While the Endangerment Finding initially applied only to a section of the Clean Air Act governing vehicle emissions, it was later incorporated into other regulations

While the Endangerment Finding initially applied only to a section of the Clean Air Act governing vehicle emissions, it was later incorporated into other regulations

President Donald Trump on Thursday revoked a landmark scientific finding that underpins US regulations that curb planet-warming pollution, marking his biggest rollback of climate policy to date.

The repeal of the Environmental Protection Agency's 2009 "endangerment finding" was paired with the elimination of greenhouse gas standards on automobiles.

But it also places a host of other climate rules in jeopardy, including carbon dioxide emissions from power plants and methane leaks for oil and gas producers. 

Legal challenges are expected to follow swiftly.

- Climate change 'a scam' -

"This determination had no basis in fact, had none whatsoever, and no basis in law," Trump said.

The president dismissed concerns that the repeal could cost lives by worsening climate change, reiterating his belief that human-caused global warming is a hoax: "I tell them, don't worry about it, because it has nothing to do with public health, this was all a scam, a giant scam."

The administration also framed the measure as a cost-saving move, claiming it would generate more than $1 trillion in regulatory savings and bring down new car costs by thousands of dollars.

The announcement immediately drew condemnation from Democrats and from green groups.

"This decision betrays the American people and cements the Republican Party's status as the pro-pollution party," said California Governor Gavin Newsom, seen as a possible presidential candidate. 

Manish Bapna, president of the nonprofit Natural Resources Defense Council, told AFP it was the "single biggest attack in history on the United States federal government's efforts to tackle the climate crisis."

- Key finding -

The 2009 "endangerment finding" was a determination under then-president Barack Obama that six greenhouse gases threaten public health and welfare by fueling climate change.

It came about as a result of a prolonged legal battle ending in a 2007 Supreme Court decision, Massachusetts v.
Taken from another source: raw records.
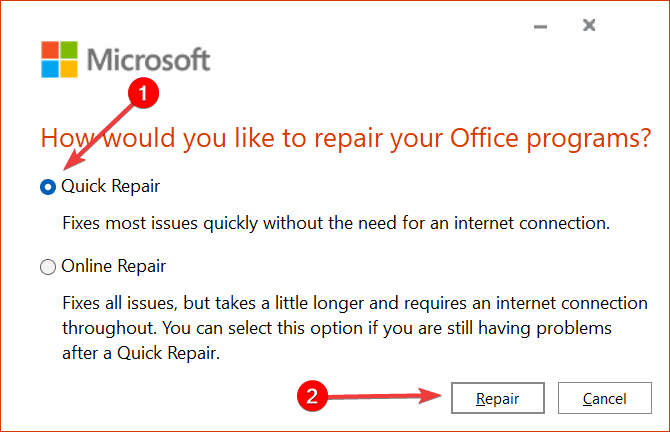This screenshot has width=670, height=432.
Task: Click the Quick Repair label text
Action: tap(110, 186)
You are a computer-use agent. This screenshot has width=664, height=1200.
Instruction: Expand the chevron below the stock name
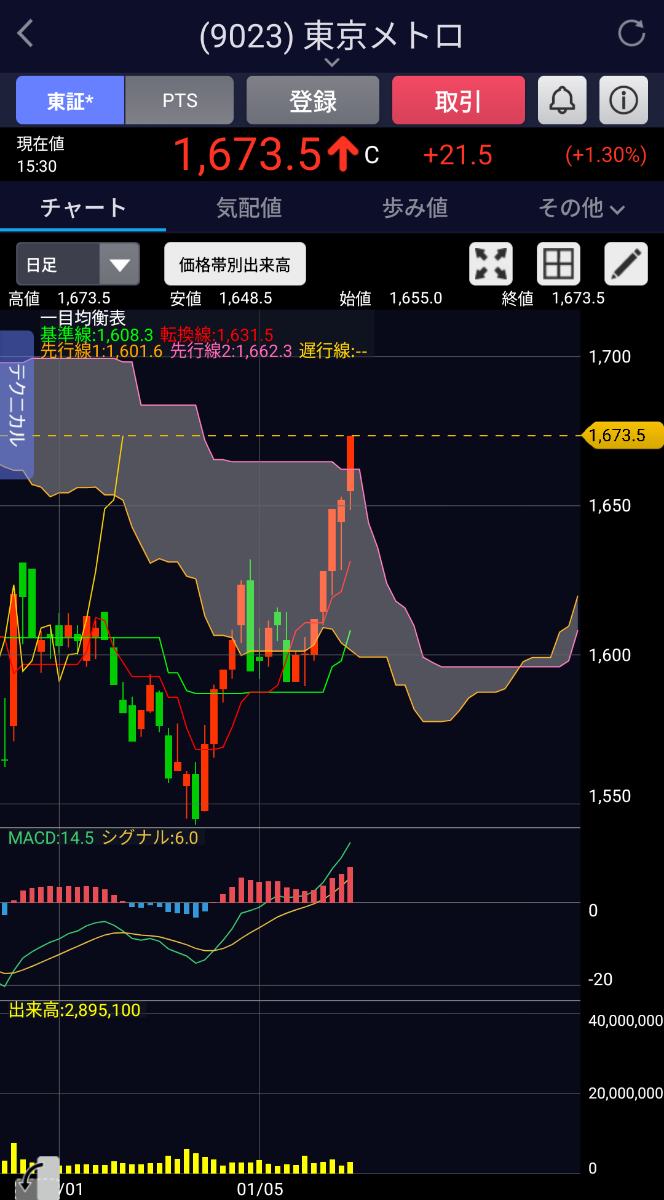[332, 63]
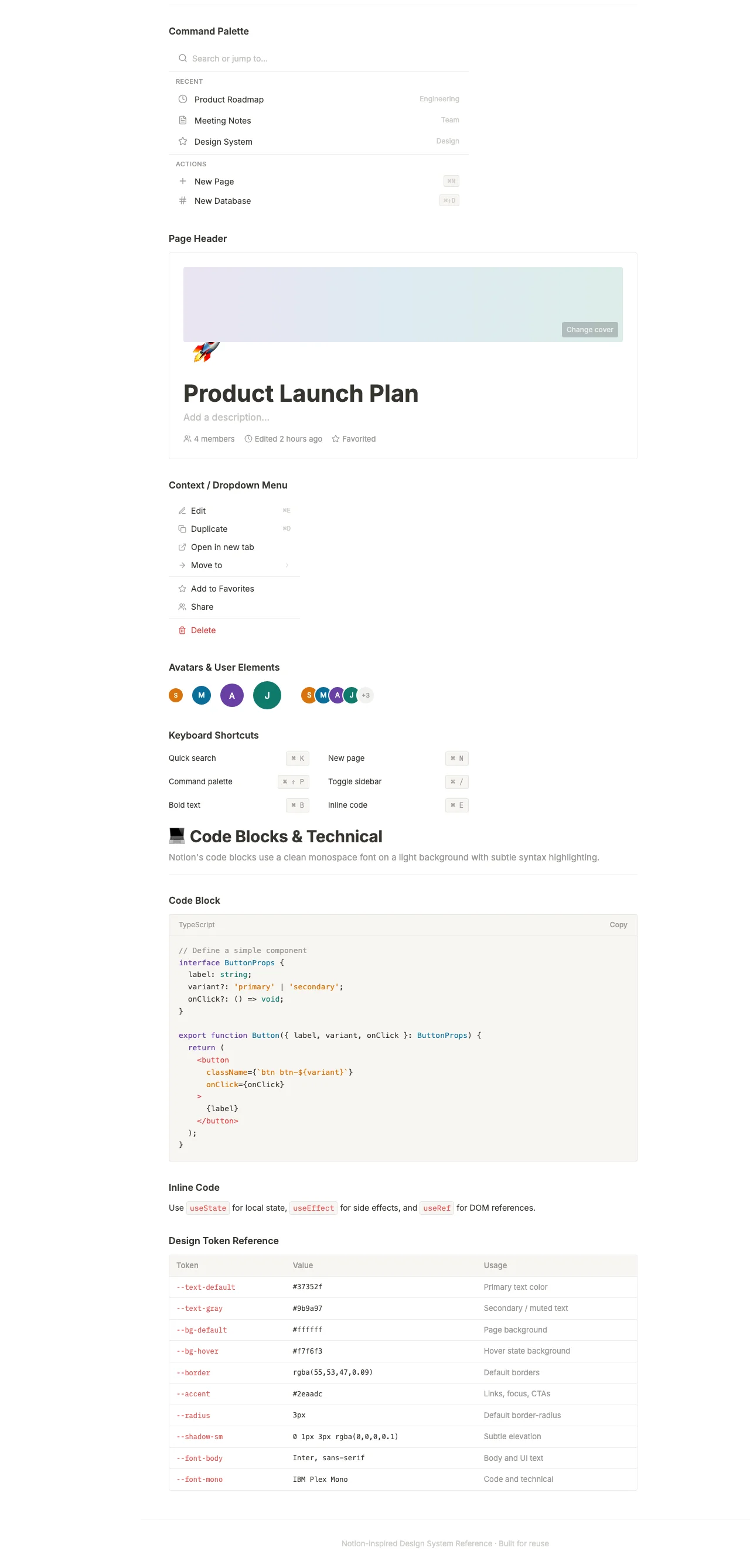Click the trash icon beside Delete

[182, 630]
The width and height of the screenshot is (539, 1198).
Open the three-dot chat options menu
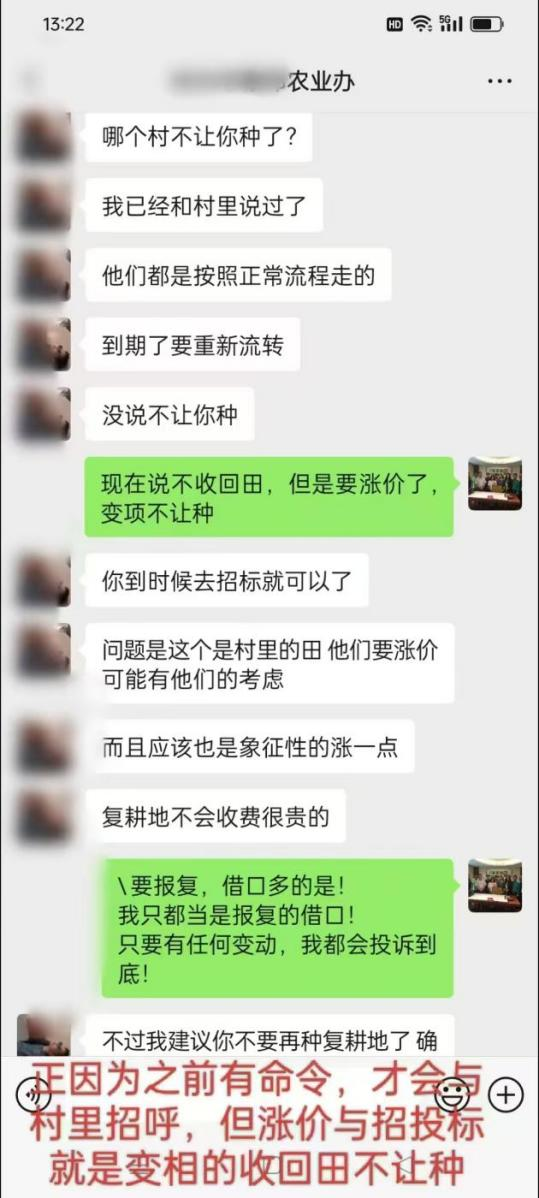499,81
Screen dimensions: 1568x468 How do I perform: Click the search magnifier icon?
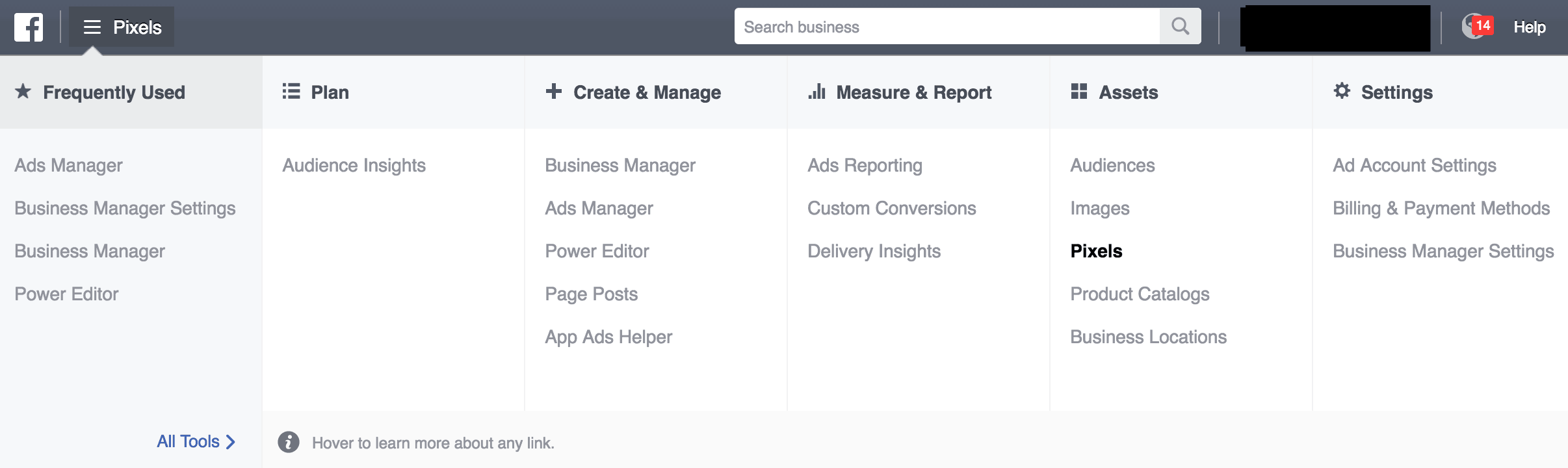tap(1180, 27)
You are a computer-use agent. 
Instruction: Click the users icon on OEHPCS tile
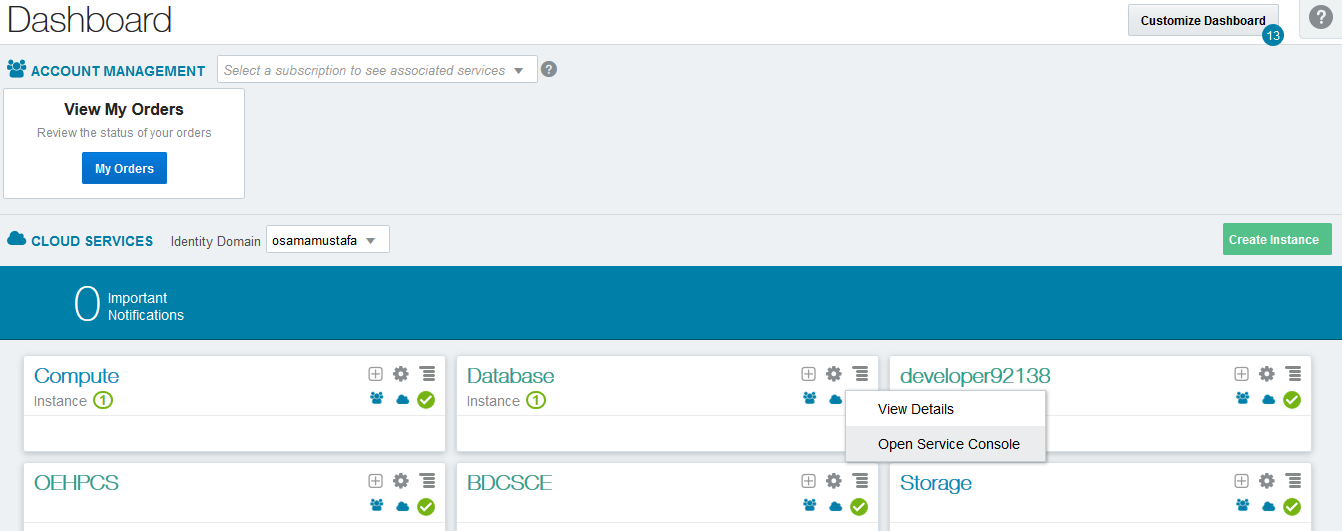tap(376, 506)
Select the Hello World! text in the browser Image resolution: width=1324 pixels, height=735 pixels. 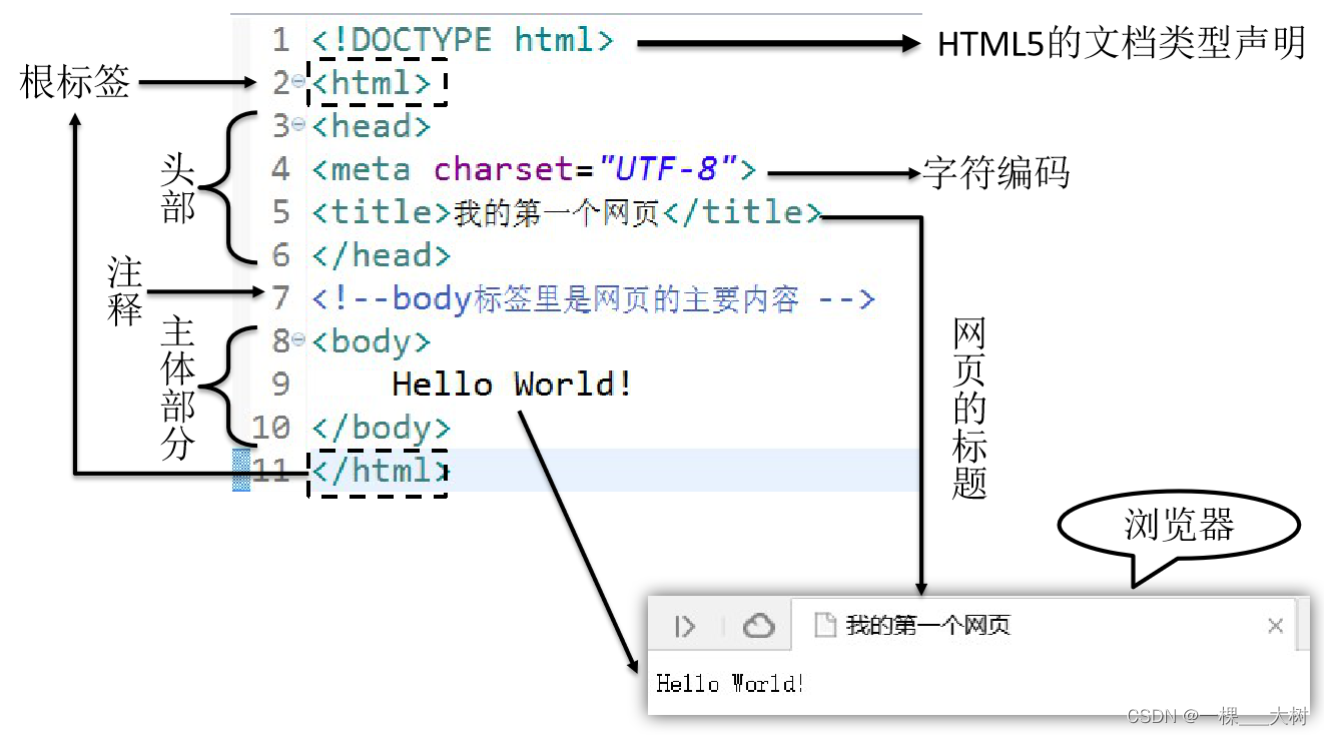coord(732,684)
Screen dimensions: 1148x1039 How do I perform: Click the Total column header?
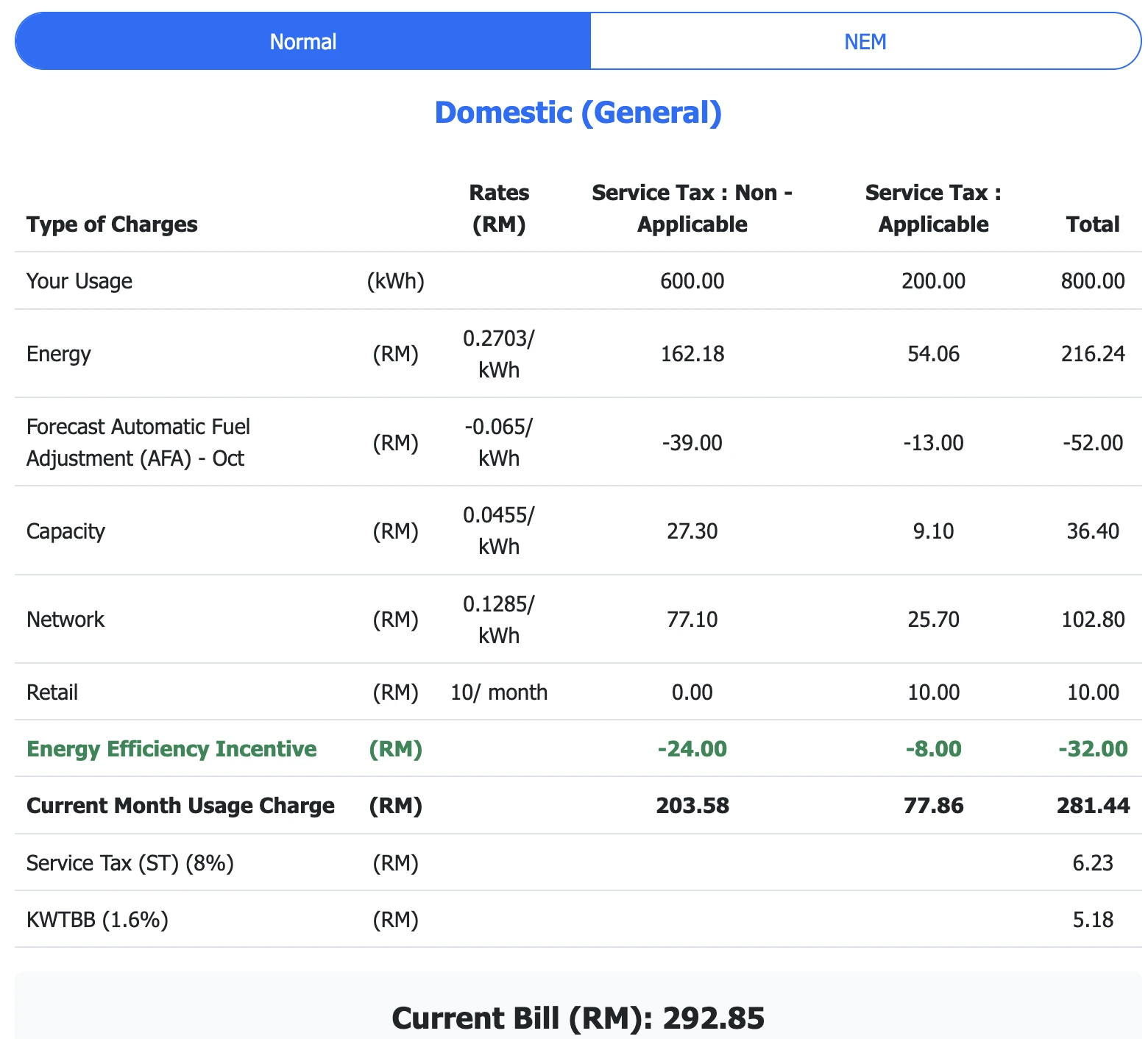(1092, 224)
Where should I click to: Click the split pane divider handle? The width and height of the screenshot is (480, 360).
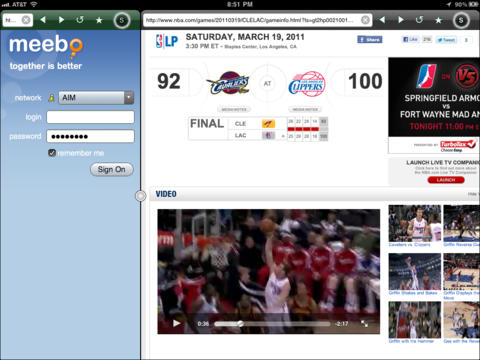(141, 196)

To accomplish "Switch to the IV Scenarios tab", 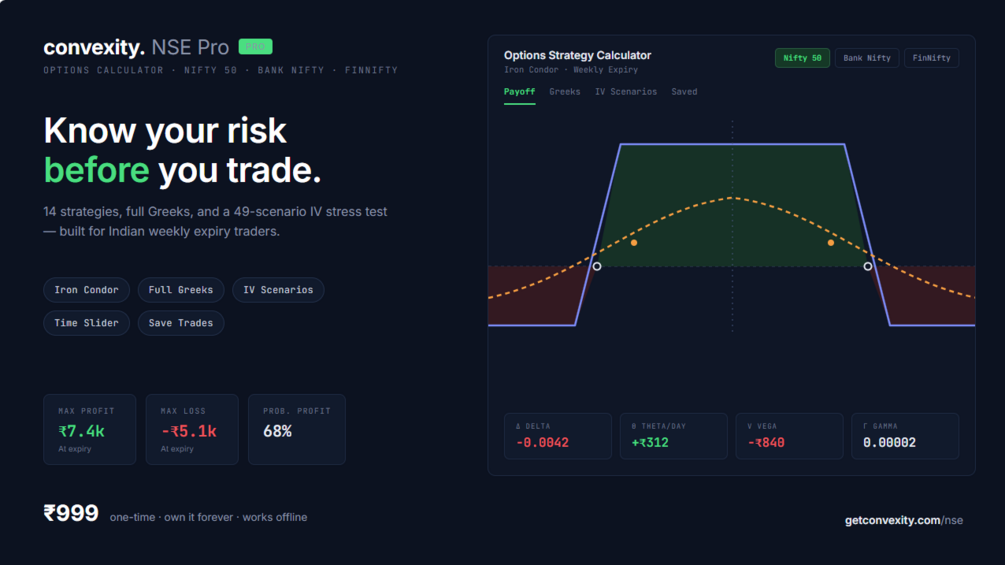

EPA, which ruled that greenhouse gases qualify as pollutants under the Clean Air Act and directed the Environmental Protection Agency to determine whether they pose a danger to public health and welfare.

While it initially applied only to vehicle emissions, it later became the legal foundation for a broader suite of climate regulations, which could now be vulnerable. 

- Legal case -

Procedurally, the draft proposal argued that greenhouse gases should not be treated as pollutants in the traditional sense because their effects on human health are indirect and global rather than local.  

Regulating them within US borders, it contends, cannot meaningfully resolve a worldwide problem.

The Supreme Court has re-affirmed the endangerment finding multiple times -- most recently in 2022, when the court's composition was much the same as today.

- Shaky science -

The scientific arguments are just as shaky, critics say. The draft repeal sought to downplay the impact of human-caused climate change, citing a study commissioned by an Energy Department working group of skeptics to produce a report challenging the scientific consensus. 

That report was widely panned by researchers, who said it was riddled with errors and misrepresented the studies it cited. The working group itself was disbanded following a lawsuit by nonprofits that argued it was improperly convened. 

The administration has also leaned heavily on putative cost savings, claiming repealing the endangerment finding would generate more than $1 trillion in regulatory savings, without detailing how the figure was calculated.

Environmental advocates say that the administration is ignoring the other side of the ledger, including lives saved from reduced pollution and fuel savings from more efficient vehicles.

They also warn the rollback would further skew the market toward more gas-guzzling cars, undermining the American auto industry's ability to compete in the global race toward electric vehicles.